Honey Bun Cake I image

This cake tastes just like the name suggests - like a honey bun. It has been served to hundreds of people and everyone has said how much they liked it. It is a sweet cake and not for those that are watching their weight. Tastes wonderful if served with a small scoop of vanilla ice cream.

Provided by Jennifer Walker

Categories     Desserts     Cakes     Cake Mix Cake Recipes     Yellow Cake

Time 1h45m

Yield 24

Number Of Ingredients 9

1 (18.25 ounce) package yellow cake mix
¾ cup vegetable oil
4 eggs
1 (8 ounce) container sour cream
1 cup brown sugar
1 tablespoon ground cinnamon
2 cups confectioners' sugar
4 tablespoons milk
1 tablespoon vanilla extract

Steps:

  • Preheat oven to 325 degrees F (165 degrees C).

WRITTEN PROBLEM 1: Repeat the honey bun cake recipe between "This cake tastes" and "vanilla ice cream.", inclusive.
WRITTEN PROBLEM 2:
Answer these questions from the honey bun cake recipe:
(a) Who provided the recipe?
(b) How many eggs does it call for?
(c) To what temperature in degrees F is the oven preheated?
The records that come next are separate material and are not part of the honey bun cake recipe.

RECORDS SUPPLIED:
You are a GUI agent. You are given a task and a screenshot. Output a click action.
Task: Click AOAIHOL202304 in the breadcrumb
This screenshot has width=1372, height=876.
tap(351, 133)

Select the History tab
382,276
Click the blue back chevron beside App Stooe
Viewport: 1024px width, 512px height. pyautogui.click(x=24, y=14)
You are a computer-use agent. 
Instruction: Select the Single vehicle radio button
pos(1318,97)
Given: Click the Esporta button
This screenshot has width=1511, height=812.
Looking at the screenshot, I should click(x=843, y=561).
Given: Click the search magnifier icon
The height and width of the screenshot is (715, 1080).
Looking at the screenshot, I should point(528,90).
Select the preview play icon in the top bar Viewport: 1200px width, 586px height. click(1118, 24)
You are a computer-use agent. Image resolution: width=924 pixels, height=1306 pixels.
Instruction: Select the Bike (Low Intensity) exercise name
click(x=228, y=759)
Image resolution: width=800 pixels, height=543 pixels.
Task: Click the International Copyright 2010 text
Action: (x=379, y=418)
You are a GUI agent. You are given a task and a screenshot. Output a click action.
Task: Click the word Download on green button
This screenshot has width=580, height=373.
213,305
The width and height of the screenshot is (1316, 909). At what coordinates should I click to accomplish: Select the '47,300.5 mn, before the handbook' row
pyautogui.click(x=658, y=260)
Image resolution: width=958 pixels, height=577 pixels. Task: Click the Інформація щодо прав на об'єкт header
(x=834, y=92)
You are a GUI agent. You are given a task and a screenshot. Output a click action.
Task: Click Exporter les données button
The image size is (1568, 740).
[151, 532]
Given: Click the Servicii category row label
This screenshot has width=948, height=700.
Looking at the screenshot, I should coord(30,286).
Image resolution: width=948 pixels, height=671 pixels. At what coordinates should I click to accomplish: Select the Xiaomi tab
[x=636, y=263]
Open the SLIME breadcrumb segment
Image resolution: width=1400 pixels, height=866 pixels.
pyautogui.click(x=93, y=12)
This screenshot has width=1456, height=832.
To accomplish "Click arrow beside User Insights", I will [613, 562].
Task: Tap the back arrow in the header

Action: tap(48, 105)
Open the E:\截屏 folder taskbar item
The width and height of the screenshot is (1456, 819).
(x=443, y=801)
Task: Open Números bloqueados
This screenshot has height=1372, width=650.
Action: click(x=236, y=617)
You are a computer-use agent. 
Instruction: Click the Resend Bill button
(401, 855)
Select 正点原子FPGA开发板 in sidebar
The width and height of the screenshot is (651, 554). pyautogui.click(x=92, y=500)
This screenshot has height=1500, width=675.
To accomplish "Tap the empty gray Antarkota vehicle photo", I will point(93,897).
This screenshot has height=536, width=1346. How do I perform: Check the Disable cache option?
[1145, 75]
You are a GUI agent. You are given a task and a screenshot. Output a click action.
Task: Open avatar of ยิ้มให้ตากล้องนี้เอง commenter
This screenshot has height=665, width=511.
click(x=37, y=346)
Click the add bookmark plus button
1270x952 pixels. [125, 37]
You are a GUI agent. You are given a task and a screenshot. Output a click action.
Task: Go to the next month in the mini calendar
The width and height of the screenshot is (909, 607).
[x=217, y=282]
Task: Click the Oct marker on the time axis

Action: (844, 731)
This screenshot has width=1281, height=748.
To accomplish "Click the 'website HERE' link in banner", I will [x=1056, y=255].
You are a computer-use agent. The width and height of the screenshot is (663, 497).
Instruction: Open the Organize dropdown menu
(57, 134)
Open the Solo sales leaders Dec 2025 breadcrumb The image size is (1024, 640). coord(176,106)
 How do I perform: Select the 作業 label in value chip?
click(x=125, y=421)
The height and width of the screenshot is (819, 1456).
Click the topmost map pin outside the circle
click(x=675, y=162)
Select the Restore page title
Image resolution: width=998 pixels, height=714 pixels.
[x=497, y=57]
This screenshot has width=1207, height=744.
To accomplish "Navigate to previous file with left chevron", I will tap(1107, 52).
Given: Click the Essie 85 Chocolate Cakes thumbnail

FULL SOLUTION 1:
This cake tastes just like the name suggests - like a honey bun. It has been served to hundreds of people and everyone has said how much they liked it. It is a sweet cake and not for those that are watching their weight. Tastes wonderful if served with a small scoop of vanilla ice cream.

FULL SOLUTION 2:
(a) Jennifer Walker
(b) 4
(c) 325 degrees F